There are various limitations within our study, and we describe a few of these in detail as follows. First, the phenotypes are based on ICD codes, and due to the nature of billing codes, this form of labeling does not constitute a formal patient diagnosis and may contain individuals who do not have the specific disease. This uncertainty in phenotyping likely limits the power of our study to find disease associations. For the further investigation into specific phenotypes, we recommend refining each phenotype definition based on additional disease-specific factors and metrics. Additionally, although ICD codes are an international standard, there are still deviations between different institutions in how specific diagnoses are recorded. This adds further heterogeneity in phenotyping and could present future challenges when replicating studies or porting algorithms to other institutions. Second, due to the de-identified nature of the data, we lack information that could help us better describe the fine-scale population groups. For example, location of birth, zip code, and family history has been shown to be useful descriptors for determining subgroups of genetic ancestry [29]. This geographic information could also be used as a proxy for various environmental exposures such as pollution. Additional socioeconomic information, such as income and availability of health insurance, could likely account for a portion of observed associations as well as provide more insight into the socioeconomic determinants of health. Third, our findings within the African and South Asian ancestry populations are limited due to the smaller sample sizes. As sample sizes increase, we hope to further refine population substructure within these initial continental ancestry groups and have the power to detect novel disease associations that have previously been mired by lack of statistical power.
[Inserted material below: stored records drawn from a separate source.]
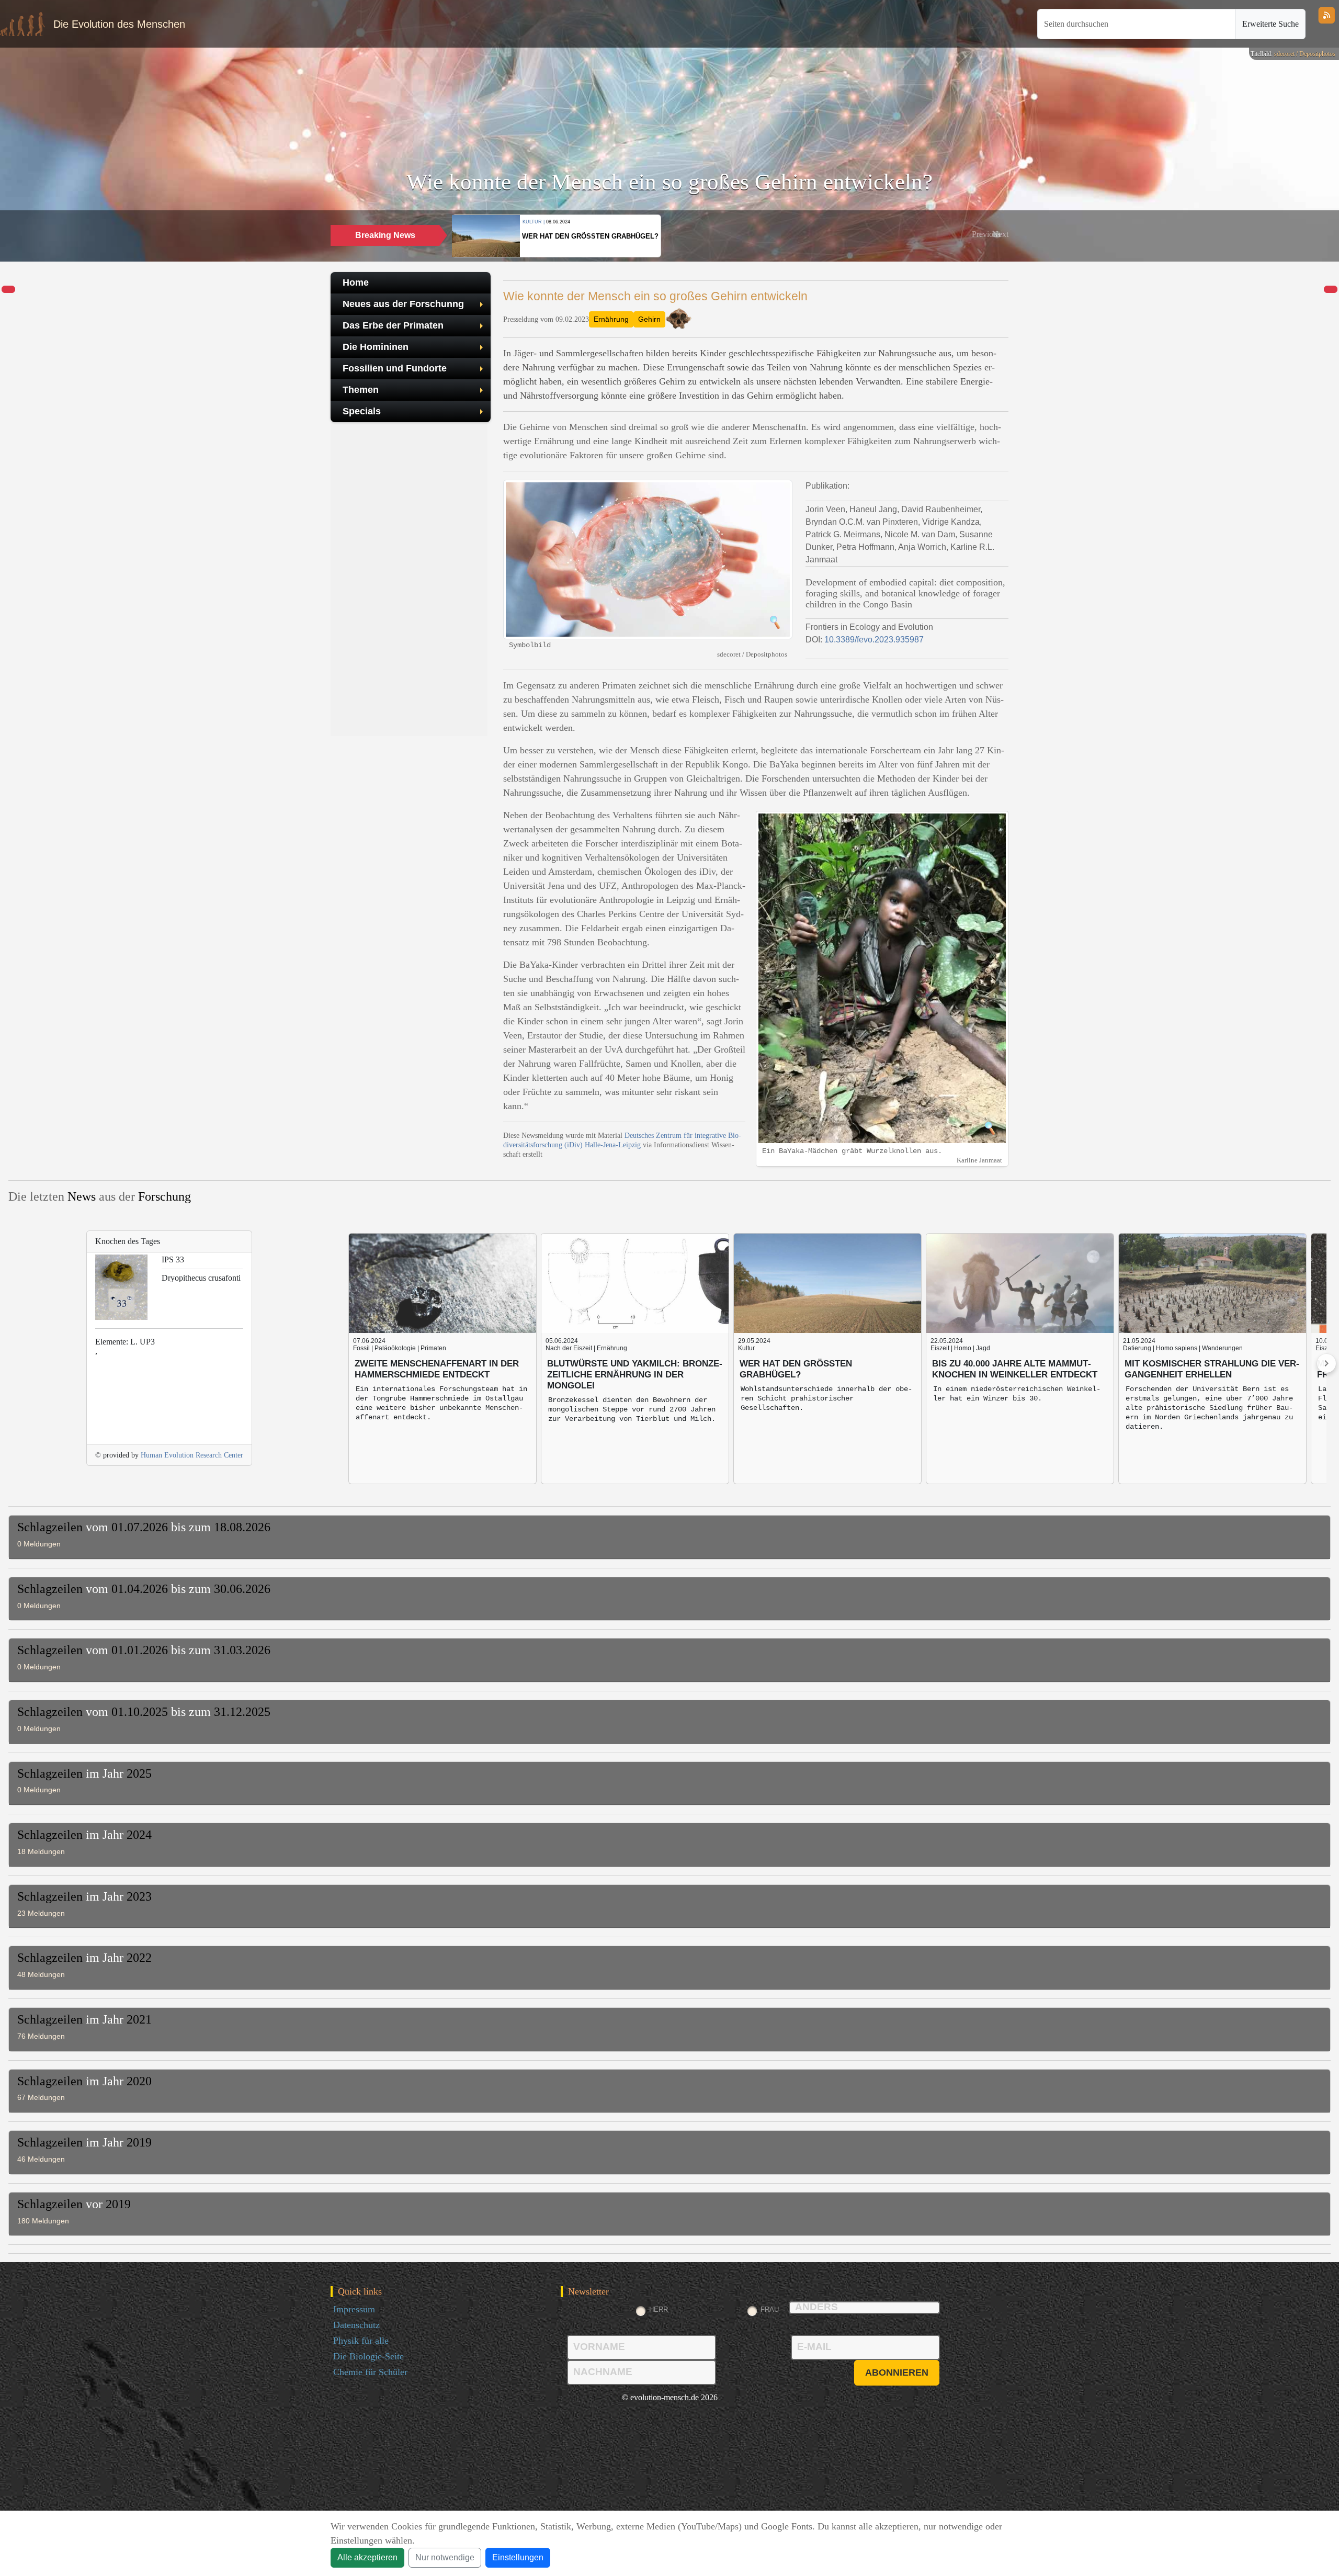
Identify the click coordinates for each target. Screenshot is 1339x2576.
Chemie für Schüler (370, 2372)
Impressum (354, 2309)
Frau (770, 2309)
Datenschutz (356, 2325)
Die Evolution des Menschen (119, 24)
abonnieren (896, 2372)
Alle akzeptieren (367, 2557)
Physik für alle (361, 2340)
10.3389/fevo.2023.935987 (874, 639)
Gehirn (649, 319)
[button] (986, 234)
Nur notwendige (444, 2557)
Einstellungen (517, 2557)
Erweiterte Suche (1270, 23)
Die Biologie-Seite (368, 2356)
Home (356, 282)
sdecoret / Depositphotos (1304, 54)
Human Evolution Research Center (192, 1455)
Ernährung (611, 319)
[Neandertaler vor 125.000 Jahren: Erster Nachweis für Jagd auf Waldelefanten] (8, 290)
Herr (658, 2309)
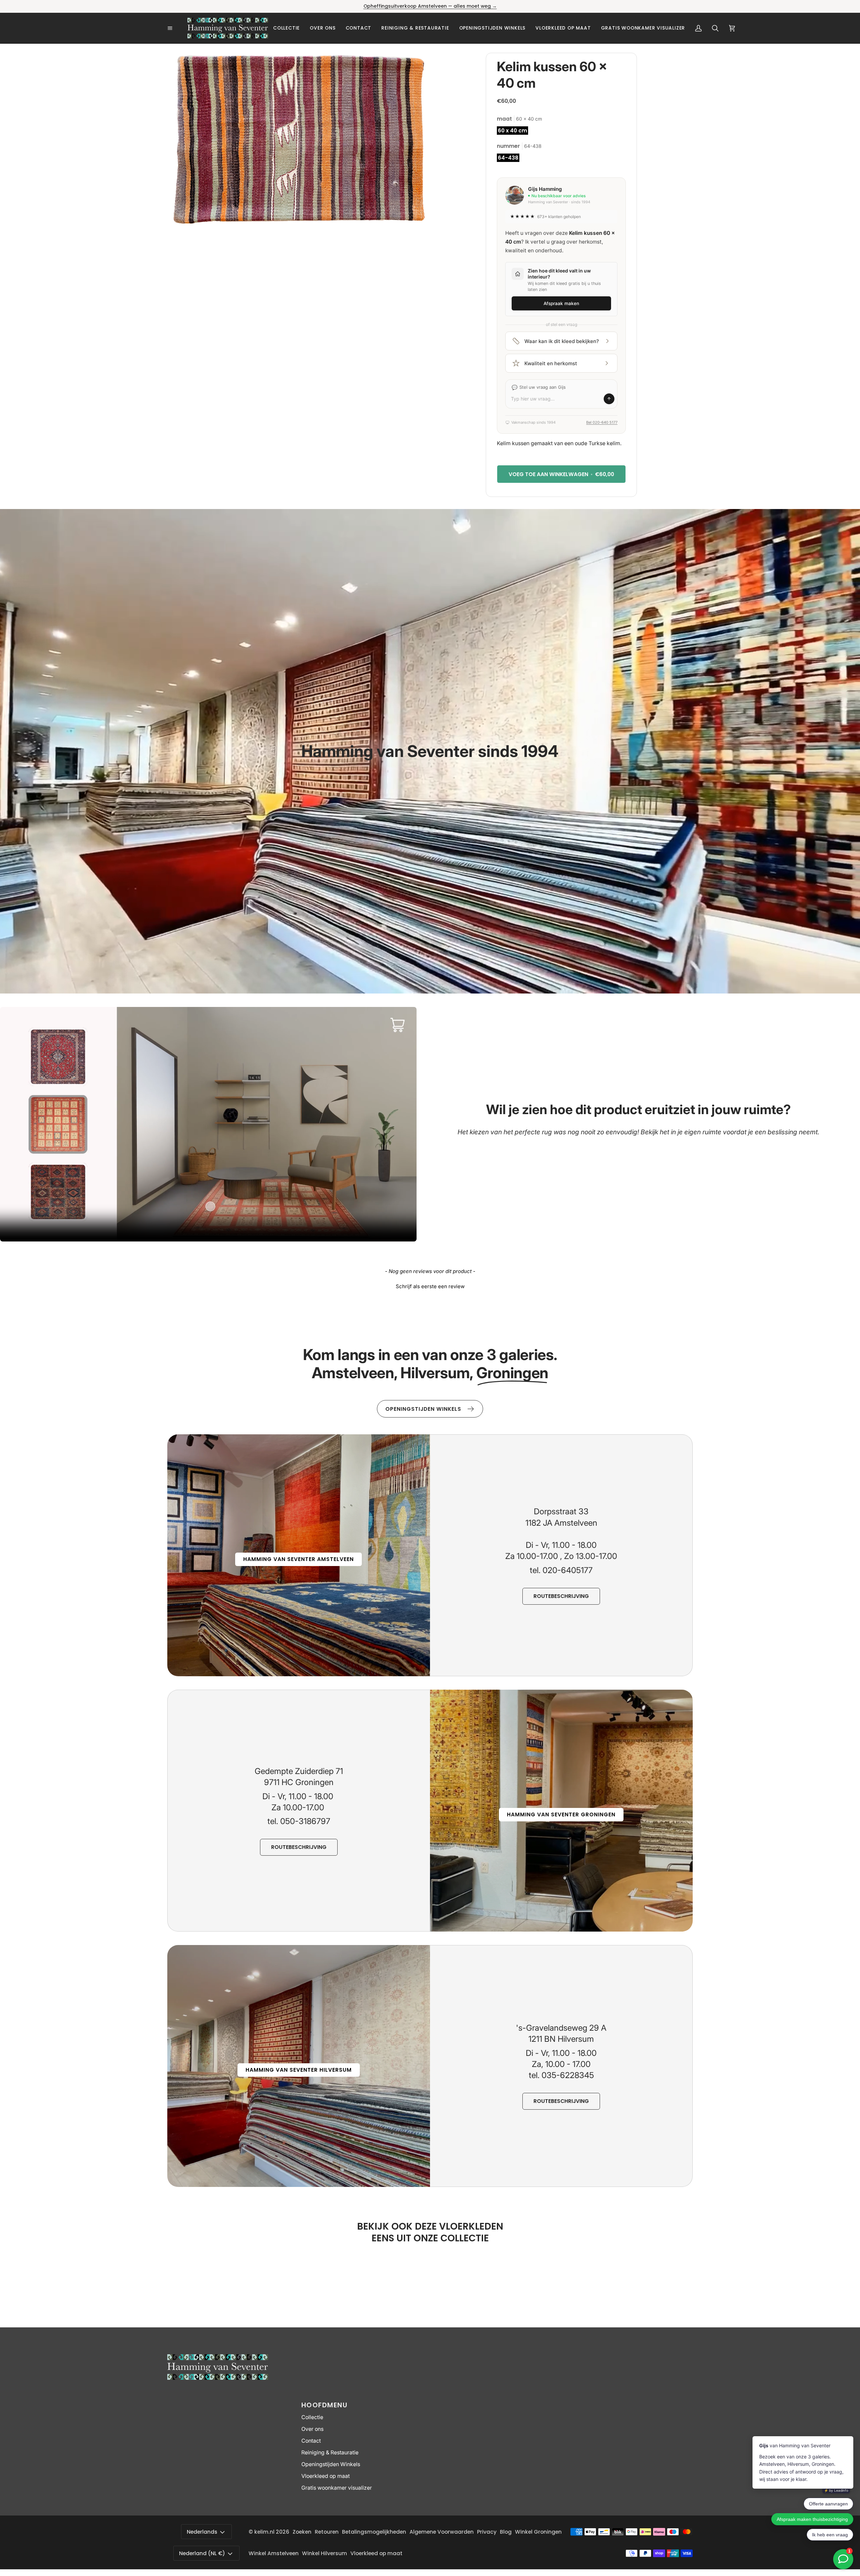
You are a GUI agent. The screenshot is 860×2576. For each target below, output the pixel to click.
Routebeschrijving (561, 1596)
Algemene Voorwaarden (442, 2531)
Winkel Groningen (538, 2531)
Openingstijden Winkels (330, 2464)
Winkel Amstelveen (274, 2553)
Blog (506, 2531)
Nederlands (202, 2531)
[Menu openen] (177, 28)
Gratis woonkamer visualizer (336, 2488)
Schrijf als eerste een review (430, 1286)
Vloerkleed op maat (325, 2476)
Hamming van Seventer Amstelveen (298, 1559)
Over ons (312, 2429)
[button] (286, 28)
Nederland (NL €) (202, 2553)
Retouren (327, 2531)
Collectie (312, 2417)
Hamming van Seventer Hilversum (299, 2069)
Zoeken (302, 2531)
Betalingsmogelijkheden (374, 2531)
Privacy (487, 2531)
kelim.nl (264, 2531)
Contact (311, 2441)
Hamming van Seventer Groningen (561, 1814)
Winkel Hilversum (324, 2553)
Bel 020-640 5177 (601, 422)
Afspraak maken (561, 303)
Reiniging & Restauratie (329, 2452)
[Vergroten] (415, 66)
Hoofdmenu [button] (324, 2405)
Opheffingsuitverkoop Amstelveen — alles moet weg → (430, 6)
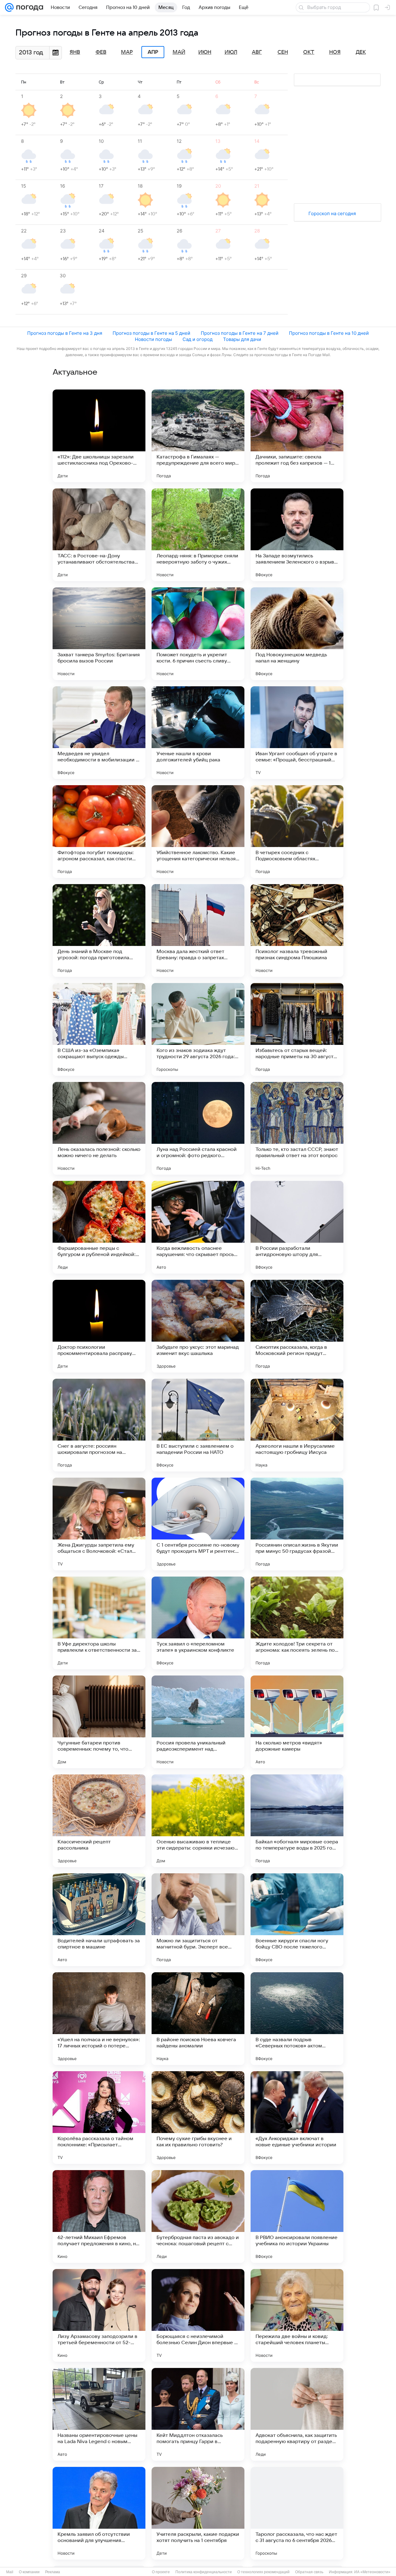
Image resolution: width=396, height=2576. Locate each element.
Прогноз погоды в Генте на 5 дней (151, 333)
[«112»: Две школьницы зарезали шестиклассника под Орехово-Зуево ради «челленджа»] (99, 436)
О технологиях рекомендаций (263, 2572)
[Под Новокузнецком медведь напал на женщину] (297, 633)
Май (179, 52)
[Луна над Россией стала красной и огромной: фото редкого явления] (198, 1128)
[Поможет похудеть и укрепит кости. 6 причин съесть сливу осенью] (198, 633)
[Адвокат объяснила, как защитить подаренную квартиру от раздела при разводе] (297, 2414)
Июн (204, 52)
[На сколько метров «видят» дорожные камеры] (297, 1721)
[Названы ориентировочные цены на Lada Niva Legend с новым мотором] (99, 2414)
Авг (257, 52)
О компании (29, 2572)
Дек (361, 52)
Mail (9, 2572)
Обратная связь (309, 2572)
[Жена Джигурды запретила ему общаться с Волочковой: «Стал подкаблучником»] (99, 1524)
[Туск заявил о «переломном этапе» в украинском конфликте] (198, 1623)
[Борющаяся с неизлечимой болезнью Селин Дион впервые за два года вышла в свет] (198, 2315)
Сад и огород (198, 339)
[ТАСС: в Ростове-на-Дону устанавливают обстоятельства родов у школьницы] (99, 534)
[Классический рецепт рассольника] (99, 1820)
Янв (75, 52)
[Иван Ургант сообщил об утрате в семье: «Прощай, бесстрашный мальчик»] (297, 732)
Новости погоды (153, 339)
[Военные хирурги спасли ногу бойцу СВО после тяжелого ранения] (297, 1919)
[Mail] (9, 7)
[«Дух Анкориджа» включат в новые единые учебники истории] (297, 2117)
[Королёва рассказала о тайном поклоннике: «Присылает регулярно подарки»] (99, 2117)
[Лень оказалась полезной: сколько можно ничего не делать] (99, 1128)
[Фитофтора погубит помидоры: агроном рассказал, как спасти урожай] (99, 831)
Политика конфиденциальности (203, 2572)
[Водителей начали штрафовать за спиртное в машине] (99, 1919)
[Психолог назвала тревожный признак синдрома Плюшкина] (297, 930)
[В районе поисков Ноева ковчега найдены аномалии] (198, 2018)
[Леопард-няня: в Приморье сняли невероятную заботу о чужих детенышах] (198, 534)
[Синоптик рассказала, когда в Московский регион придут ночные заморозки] (297, 1326)
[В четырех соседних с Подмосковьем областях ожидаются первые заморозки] (297, 831)
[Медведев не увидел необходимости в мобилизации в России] (99, 732)
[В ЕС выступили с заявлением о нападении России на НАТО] (198, 1425)
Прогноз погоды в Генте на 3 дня (64, 333)
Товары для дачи (242, 339)
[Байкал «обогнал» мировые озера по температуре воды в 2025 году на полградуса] (297, 1820)
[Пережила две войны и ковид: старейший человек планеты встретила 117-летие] (297, 2315)
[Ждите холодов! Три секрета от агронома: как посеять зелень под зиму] (297, 1623)
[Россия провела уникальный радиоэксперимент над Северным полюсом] (198, 1721)
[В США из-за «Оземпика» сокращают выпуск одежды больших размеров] (99, 1029)
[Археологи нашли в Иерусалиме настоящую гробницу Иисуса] (297, 1425)
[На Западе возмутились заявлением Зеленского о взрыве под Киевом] (297, 534)
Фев (101, 52)
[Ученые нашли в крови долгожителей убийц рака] (198, 732)
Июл (231, 52)
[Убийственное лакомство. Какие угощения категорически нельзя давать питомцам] (198, 831)
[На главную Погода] (28, 7)
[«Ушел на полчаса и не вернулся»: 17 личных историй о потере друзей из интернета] (99, 2018)
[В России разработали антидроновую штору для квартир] (297, 1227)
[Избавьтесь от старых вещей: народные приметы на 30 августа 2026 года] (297, 1029)
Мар (127, 52)
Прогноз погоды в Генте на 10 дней (329, 333)
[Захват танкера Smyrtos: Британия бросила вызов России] (99, 633)
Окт (308, 52)
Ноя (335, 52)
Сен (283, 52)
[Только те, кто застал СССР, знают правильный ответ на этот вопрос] (297, 1128)
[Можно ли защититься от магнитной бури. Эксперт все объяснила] (198, 1919)
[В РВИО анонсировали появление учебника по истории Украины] (297, 2216)
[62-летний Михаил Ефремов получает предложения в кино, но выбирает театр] (99, 2216)
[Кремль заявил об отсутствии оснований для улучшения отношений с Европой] (99, 2513)
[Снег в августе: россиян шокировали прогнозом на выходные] (99, 1425)
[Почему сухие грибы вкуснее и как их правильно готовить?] (198, 2117)
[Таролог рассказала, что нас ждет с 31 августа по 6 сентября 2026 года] (297, 2513)
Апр (153, 52)
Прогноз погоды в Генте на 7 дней (239, 333)
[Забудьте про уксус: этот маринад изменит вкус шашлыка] (198, 1326)
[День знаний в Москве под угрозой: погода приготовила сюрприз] (99, 930)
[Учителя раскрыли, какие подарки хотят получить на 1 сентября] (198, 2513)
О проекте (161, 2572)
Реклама (52, 2572)
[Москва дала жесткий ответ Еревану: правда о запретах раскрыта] (198, 930)
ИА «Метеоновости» (372, 2572)
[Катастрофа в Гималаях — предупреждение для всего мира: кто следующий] (198, 436)
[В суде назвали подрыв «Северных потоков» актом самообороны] (297, 2018)
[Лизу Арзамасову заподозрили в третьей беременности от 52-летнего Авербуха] (99, 2315)
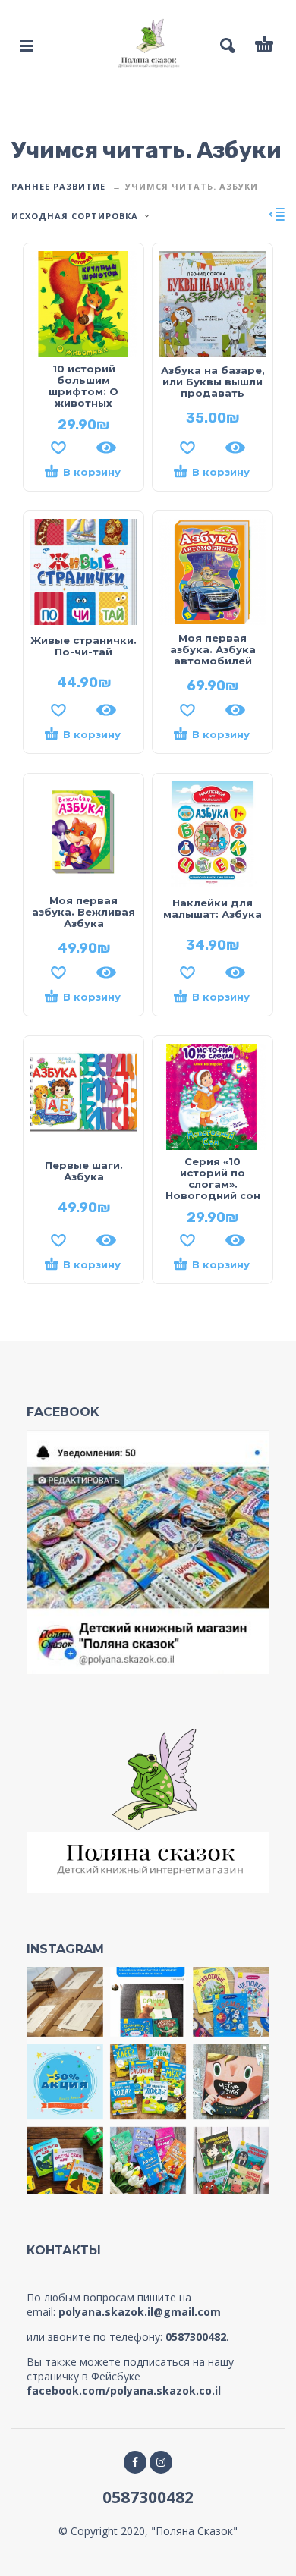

We conclude by discussing directions for future work. Although we investigate admixed populations, such as African American and Hispanic/Latino populations, admixed individuals who do not fall under these groups are excluded from downstream analyses due to concerns over population structure. In the future, we hope to incorporate methods and pipelines that properly control for population structure in all types of admixed populations. Additionally, we plan to compute polygenic risk scores (PRS) across all 5 continental ancestry groups. PRS has already shown modest clinical utility for diseases such as breast cancer [71] and cardiovascular disease [72], but has proven difficult to perform accurate predictions across populations [13]. The genetic diversity within the ATLAS Community Health Initiative biobank partnered with the longitudinal clinical data provides a unique resource to further explore the role of ancestry in PRS prediction. Furthermore, as the size of the biobank grows and more data is collected over time, we hope to explore even more individualized health solutions and interventions.
Methods
Study population
The UCLA Health System includes two hospitals (520 and 281 inpatient beds) and 210 primary and specialty outpatient locations predominantly located in Los Angeles County. The UCLA Data Discovery Repository (DDR) contains de-identified patient electronic health records (EHR) that have been collected since March 2nd, 2013, under the auspices of the UCLA Health Office of Health Informatics Analytics and the UCLA Institute of Precision Health. Currently, the DDR contains longitudinal records for more than 1.5 million patients, including basic patient information (height, weight, gender), diagnosis codes, laboratory tests, medications, prescriptions, hospital admissions, and procedures. The UCLA ATLAS Community Health Initiative includes the EHR-linked biobank within the UCLA Health System. Currently, there are more than 27,000 genotyped participants with their de-identified EHR linked through the DDR. Patients’ participation is voluntary and their privacy is protected by de-identifying the samples.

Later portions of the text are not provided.